Rewrite the rows below, changing every "icon" to "symbol" and leaving everything else the same.

╭─ Records supplied

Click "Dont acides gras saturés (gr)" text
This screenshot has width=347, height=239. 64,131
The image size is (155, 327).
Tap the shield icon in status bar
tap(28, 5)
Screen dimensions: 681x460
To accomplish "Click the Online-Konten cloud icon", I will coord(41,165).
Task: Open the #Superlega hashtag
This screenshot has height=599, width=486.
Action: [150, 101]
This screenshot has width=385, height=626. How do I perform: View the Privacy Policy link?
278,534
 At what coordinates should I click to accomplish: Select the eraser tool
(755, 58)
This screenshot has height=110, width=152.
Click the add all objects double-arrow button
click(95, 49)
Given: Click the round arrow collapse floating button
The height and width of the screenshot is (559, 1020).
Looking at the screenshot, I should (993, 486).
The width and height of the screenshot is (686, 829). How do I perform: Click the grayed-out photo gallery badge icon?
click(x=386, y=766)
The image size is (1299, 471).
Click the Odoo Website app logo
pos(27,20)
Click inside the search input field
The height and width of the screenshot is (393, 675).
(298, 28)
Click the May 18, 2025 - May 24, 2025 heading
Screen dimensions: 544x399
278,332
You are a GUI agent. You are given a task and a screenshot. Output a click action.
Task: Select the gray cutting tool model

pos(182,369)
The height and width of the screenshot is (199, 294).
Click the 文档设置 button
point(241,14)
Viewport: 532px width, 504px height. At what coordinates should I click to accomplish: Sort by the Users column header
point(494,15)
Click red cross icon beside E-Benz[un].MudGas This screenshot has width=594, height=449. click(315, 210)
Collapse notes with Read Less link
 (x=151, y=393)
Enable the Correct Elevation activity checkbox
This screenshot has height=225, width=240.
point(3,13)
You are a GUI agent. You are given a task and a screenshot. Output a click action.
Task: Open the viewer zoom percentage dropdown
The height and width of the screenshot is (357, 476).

╰─

(Task result)
Click "Dont acides gras saturés (gr)" text
This screenshot has width=347, height=239. 64,131
The image size is (155, 327).
Tap the shield symbol in status bar
tap(28, 5)
Screen dimensions: 681x460
To accomplish "Click the Online-Konten cloud symbol", I will coord(41,165).
Task: Open the #Superlega hashtag
This screenshot has height=599, width=486.
Action: [150, 101]
This screenshot has width=385, height=626. How do I perform: View the Privacy Policy link?
278,534
 At what coordinates should I click to accomplish: Select the eraser tool
(755, 58)
This screenshot has height=110, width=152.
Click the add all objects double-arrow button
click(95, 49)
Given: Click the round arrow collapse floating button
The height and width of the screenshot is (559, 1020).
Looking at the screenshot, I should (993, 486).
The width and height of the screenshot is (686, 829). How do I perform: Click the grayed-out photo gallery badge symbol?
click(x=386, y=766)
The image size is (1299, 471).
Click the Odoo Website app logo
pos(27,20)
Click inside the search input field
The height and width of the screenshot is (393, 675).
(298, 28)
Click the May 18, 2025 - May 24, 2025 heading
Screen dimensions: 544x399
278,332
You are a GUI agent. You are given a task and a screenshot. Output a click action.
Task: Select the gray cutting tool model

pos(182,369)
The height and width of the screenshot is (199, 294).
Click the 文档设置 button
point(241,14)
Viewport: 532px width, 504px height. At what coordinates should I click to accomplish: Sort by the Users column header
point(494,15)
Click red cross symbol beside E-Benz[un].MudGas This screenshot has width=594, height=449. click(315, 210)
Collapse notes with Read Less link
 (x=151, y=393)
Enable the Correct Elevation activity checkbox
This screenshot has height=225, width=240.
point(3,13)
You are a GUI agent. You are given a task and a screenshot. Output a click action.
Task: Open the viewer zoom percentage dropdown
The height and width of the screenshot is (357, 476).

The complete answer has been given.